[Collected data]
_ _ _

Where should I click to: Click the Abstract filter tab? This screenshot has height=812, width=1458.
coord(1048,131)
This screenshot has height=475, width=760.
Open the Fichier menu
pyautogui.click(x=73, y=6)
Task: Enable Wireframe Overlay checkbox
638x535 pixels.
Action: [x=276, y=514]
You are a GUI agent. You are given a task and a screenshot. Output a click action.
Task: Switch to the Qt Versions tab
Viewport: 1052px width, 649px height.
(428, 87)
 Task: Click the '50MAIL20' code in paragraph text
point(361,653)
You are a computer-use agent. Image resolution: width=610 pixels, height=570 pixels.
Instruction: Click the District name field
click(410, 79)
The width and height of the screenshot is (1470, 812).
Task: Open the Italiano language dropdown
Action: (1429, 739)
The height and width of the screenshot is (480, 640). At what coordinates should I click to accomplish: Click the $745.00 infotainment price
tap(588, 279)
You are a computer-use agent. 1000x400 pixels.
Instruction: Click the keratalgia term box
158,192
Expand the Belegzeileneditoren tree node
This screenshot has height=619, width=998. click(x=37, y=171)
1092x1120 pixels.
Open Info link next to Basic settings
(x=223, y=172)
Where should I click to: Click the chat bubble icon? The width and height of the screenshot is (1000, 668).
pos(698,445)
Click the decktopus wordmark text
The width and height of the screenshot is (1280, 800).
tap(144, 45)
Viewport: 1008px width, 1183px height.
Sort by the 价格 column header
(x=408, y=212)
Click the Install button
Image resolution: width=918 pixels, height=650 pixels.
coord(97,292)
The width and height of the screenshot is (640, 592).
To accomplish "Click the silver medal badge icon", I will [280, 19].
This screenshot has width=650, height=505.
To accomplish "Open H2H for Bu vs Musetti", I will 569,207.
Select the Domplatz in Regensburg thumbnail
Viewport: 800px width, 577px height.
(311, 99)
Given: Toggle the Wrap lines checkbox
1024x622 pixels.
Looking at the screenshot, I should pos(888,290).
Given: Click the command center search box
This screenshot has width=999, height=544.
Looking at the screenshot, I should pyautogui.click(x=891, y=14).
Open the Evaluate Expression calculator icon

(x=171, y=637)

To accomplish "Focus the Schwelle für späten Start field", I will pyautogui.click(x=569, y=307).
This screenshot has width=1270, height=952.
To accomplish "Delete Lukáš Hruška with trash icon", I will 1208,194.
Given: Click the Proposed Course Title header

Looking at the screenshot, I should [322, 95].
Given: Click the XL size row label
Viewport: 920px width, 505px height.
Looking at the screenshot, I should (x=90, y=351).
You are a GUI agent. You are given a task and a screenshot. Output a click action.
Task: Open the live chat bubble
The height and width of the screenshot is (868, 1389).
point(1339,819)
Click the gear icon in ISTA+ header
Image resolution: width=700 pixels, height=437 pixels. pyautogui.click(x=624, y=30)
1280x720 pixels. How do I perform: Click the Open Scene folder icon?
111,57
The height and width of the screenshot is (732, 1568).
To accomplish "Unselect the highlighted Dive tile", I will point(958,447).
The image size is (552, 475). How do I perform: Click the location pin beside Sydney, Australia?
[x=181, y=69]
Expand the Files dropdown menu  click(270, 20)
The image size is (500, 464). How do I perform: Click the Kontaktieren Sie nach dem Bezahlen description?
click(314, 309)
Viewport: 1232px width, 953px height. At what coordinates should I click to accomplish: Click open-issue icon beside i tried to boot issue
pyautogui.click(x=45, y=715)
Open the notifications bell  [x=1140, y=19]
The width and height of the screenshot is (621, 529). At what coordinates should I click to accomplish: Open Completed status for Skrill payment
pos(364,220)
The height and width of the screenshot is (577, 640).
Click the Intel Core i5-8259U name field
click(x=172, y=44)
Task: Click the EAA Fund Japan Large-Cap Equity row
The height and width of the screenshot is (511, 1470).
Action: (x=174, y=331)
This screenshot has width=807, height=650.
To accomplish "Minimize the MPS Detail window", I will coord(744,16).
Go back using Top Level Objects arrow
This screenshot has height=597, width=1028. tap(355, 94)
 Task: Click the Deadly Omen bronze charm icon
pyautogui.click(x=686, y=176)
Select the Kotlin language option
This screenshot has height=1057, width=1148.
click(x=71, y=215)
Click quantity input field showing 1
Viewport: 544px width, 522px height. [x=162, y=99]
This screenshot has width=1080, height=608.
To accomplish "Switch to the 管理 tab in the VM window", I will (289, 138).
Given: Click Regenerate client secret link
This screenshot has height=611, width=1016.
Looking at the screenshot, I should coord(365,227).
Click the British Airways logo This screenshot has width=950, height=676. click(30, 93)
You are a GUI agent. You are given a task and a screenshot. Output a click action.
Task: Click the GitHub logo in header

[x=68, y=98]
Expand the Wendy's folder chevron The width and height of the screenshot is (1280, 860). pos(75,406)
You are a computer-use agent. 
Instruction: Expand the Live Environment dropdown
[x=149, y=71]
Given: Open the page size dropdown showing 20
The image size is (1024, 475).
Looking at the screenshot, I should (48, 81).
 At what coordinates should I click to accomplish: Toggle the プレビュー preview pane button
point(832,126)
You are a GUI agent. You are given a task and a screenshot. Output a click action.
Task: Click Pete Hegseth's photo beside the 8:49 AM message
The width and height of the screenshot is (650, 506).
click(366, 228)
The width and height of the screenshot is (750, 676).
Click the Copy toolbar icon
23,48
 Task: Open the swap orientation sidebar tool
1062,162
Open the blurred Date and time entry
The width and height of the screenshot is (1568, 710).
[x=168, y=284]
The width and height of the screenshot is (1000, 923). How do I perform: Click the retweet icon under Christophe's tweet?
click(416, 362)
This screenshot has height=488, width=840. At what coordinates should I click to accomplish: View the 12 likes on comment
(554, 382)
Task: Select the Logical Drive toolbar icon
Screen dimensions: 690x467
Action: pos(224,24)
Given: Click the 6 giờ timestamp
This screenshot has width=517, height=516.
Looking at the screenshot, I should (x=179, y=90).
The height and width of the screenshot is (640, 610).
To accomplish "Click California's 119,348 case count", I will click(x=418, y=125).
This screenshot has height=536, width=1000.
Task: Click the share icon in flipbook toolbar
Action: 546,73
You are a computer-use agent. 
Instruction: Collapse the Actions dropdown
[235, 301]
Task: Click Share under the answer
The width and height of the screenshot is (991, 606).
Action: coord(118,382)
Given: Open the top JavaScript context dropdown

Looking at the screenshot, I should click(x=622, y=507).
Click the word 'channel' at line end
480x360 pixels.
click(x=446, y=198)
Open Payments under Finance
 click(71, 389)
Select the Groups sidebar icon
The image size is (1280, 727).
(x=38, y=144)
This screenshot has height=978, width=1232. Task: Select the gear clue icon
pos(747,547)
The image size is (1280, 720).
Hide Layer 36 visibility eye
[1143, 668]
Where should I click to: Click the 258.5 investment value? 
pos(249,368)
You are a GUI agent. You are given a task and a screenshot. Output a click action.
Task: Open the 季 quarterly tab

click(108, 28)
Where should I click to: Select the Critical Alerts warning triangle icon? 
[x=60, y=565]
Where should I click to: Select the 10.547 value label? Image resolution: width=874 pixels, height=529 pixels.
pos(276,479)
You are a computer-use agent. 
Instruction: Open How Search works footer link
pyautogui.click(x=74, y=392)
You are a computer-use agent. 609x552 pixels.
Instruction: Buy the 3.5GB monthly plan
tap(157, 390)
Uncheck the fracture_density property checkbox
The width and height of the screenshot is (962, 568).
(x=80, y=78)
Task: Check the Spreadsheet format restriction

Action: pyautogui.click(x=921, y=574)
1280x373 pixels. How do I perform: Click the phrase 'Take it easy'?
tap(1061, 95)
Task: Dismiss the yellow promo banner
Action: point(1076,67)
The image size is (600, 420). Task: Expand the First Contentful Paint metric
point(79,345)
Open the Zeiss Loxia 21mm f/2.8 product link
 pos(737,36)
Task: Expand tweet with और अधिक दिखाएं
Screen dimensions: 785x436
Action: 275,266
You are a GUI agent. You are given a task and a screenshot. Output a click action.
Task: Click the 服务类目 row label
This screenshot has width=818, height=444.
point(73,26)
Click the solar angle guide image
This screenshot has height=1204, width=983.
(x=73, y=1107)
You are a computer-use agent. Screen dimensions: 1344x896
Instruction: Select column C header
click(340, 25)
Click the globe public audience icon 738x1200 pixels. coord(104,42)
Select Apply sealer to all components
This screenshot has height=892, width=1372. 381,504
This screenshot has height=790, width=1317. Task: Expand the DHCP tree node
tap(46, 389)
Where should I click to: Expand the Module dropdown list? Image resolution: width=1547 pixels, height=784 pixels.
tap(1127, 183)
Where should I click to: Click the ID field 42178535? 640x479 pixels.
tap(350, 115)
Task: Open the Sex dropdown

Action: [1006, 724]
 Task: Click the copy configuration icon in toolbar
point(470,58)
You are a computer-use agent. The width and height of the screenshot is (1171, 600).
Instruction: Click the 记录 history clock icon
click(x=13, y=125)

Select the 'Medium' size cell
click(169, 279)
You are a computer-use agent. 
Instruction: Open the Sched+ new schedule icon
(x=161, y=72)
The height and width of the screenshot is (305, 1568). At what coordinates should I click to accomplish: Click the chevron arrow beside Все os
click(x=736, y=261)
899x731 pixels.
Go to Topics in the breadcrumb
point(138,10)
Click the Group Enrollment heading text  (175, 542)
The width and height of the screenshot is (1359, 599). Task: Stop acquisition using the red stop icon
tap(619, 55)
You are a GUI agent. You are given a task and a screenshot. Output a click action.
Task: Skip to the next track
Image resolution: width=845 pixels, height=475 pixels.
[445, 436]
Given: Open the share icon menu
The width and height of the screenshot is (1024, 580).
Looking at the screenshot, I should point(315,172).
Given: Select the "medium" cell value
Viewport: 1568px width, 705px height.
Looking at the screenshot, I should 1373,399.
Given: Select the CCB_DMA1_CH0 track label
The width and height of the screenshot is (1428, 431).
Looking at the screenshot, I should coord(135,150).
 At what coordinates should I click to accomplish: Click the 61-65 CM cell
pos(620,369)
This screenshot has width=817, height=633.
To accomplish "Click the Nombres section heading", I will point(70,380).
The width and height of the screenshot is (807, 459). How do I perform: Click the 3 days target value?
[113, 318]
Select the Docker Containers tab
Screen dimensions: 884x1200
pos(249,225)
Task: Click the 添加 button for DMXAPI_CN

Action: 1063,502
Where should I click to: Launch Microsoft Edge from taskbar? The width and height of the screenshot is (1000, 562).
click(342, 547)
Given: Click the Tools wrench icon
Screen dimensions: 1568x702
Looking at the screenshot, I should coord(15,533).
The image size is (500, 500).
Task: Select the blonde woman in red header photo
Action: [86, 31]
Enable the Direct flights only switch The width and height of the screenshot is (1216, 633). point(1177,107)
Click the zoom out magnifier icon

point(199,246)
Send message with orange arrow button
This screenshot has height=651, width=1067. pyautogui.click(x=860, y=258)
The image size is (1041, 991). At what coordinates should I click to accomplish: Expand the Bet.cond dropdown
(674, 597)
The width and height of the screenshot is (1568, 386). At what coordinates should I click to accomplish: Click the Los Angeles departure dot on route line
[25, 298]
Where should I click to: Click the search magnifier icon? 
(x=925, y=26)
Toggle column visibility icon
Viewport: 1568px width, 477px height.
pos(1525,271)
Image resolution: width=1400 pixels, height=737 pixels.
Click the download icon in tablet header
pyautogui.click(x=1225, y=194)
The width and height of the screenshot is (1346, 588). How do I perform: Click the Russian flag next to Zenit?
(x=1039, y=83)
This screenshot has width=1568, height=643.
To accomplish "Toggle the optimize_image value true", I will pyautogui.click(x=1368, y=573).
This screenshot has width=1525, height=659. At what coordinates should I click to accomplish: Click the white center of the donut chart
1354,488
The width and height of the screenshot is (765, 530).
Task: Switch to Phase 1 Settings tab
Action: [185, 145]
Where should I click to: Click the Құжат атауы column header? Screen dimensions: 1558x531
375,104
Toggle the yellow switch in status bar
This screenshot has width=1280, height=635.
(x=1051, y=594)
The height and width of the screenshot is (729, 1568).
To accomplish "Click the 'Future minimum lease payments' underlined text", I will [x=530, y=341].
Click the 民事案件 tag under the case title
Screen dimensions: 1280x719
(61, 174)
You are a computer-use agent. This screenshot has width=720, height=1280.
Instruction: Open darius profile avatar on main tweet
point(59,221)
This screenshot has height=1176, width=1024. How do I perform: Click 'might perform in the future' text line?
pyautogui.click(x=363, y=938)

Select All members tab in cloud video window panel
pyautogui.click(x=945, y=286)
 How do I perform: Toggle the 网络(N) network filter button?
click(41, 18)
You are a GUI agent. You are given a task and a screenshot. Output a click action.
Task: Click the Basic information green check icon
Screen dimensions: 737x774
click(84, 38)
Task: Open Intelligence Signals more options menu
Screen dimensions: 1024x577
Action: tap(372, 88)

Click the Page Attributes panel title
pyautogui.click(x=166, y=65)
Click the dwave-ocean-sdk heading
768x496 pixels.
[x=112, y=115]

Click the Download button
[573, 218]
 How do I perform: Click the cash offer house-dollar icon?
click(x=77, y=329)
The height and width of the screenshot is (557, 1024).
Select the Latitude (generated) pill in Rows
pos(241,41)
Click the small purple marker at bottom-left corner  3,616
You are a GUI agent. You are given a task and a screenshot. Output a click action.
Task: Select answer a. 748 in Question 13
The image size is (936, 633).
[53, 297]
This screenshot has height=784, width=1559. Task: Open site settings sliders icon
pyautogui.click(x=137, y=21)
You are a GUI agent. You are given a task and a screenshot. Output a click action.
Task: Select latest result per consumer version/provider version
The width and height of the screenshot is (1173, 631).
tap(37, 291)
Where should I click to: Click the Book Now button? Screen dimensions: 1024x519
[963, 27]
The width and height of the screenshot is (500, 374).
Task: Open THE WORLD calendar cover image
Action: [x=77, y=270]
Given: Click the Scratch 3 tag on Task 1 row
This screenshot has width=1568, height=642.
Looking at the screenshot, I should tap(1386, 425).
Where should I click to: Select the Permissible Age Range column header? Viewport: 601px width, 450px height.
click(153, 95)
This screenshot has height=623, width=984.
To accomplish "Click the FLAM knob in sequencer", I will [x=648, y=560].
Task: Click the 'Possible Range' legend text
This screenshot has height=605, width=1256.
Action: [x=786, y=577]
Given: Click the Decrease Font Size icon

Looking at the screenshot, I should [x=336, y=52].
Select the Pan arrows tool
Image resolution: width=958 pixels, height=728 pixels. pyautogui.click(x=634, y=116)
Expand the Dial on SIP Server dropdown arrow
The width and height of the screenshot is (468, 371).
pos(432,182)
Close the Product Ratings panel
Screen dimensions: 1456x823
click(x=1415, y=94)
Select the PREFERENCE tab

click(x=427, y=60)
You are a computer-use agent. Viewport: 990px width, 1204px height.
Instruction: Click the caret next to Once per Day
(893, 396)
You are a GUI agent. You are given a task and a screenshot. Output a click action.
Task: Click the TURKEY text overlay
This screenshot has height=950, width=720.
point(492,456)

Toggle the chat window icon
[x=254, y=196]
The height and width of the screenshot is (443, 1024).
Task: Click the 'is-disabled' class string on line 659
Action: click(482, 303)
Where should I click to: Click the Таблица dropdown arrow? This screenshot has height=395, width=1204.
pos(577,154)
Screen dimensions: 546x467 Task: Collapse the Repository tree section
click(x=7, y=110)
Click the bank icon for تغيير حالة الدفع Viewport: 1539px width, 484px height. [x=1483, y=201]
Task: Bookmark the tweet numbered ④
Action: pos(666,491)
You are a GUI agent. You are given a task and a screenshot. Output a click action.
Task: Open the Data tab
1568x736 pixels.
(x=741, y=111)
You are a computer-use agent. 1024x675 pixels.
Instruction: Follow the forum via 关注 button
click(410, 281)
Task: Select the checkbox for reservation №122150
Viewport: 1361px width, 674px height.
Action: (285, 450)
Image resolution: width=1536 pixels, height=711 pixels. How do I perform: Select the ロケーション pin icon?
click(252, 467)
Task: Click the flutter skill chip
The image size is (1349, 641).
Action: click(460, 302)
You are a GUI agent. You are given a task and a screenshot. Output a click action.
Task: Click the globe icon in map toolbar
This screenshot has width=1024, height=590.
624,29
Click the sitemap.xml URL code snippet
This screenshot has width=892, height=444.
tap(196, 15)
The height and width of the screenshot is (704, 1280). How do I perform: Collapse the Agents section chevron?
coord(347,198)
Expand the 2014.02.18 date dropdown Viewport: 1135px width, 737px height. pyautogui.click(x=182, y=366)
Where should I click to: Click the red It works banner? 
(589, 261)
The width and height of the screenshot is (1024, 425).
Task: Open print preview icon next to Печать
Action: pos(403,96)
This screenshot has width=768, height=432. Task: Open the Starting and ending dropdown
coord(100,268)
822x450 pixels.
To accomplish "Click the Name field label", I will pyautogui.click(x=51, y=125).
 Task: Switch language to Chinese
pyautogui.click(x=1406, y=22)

_ _ _

Requirement
From the line containing "Where should I click to: Click the red" down to the last line of the records above, print every line exactly, with both ends kept.

Finished task
Where should I click to: Click the red It works banner? 
(589, 261)
The width and height of the screenshot is (1024, 425).
Task: Open print preview icon next to Печать
Action: pos(403,96)
This screenshot has width=768, height=432. Task: Open the Starting and ending dropdown
coord(100,268)
822x450 pixels.
To accomplish "Click the Name field label", I will pyautogui.click(x=51, y=125).
 Task: Switch language to Chinese
pyautogui.click(x=1406, y=22)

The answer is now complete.